Cuando desperté, o mejor aún, cuando me despertaron de manera simultánea la lluvia y el viento que azotaban insistentemente los ventanales de mi cuarto, llamé en seguida a papá y mamá para que me acompañaran. Al comienzo pensé que sería una pesadilla porque desperté con aquel gran pánico que se experimenta ante este tipo de situaciones. Me senté rápidamente sobre mi cama para averiguar la veracidad del temporal, o definitivamente para cerciorarme de su intensidad. El gigantesco ruido de algunos truenos hacía estremecer mi cama, la tormenta eléctrica alumbraba por completo mi cuarto.

—No podré dormir, de seguro no voy a poder conciliar el sueño –me decía.

En los primeros instantes de mi accidentado despertar creí que estaba acompañado por mis padres, luego, después de recapacitar, recordé que ellos habían salido pasada la medianoche a tomar el tren que los llevaría al pueblo, único medio de transporte de este lugar y el único horario del día. Quise quedarme unos instantes en silencio para tratar de calmarme. A mi mente vinieron las benditas palabras de papá: 

—Cuando estés solo y tengas miedo piensa en nosotros, desde lejos siempre te estaremos cuidando. Y las de mamá: —Reza a la Virgen para que, como la mejor madre, te cuide.
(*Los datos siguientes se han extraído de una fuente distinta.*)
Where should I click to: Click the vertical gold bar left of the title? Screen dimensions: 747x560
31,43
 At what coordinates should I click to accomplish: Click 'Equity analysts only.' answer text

Aquella noche tuve que quedarme solo en casa pues venía saliendo recién de la enfermedad que siempre me ha perseguido, la bronquitis, que muchas veces me ha tenido rendido a sus pies, especialmente en la temporada invernal. Ellos no quisieron arriesgar la cura de este padecimiento, prefiriendo viajar solos a hacer sus acostumbrados trámites y las obligadas compras.

Mis padres eran mi mejor compañía siempre, en todo momento; sólo me ausentaba cuando tenía que ir a estudiar, o ellos las escasas veces que no los pude acompañar, como esta vez, al momento de hacer el obligado viaje al pueblo.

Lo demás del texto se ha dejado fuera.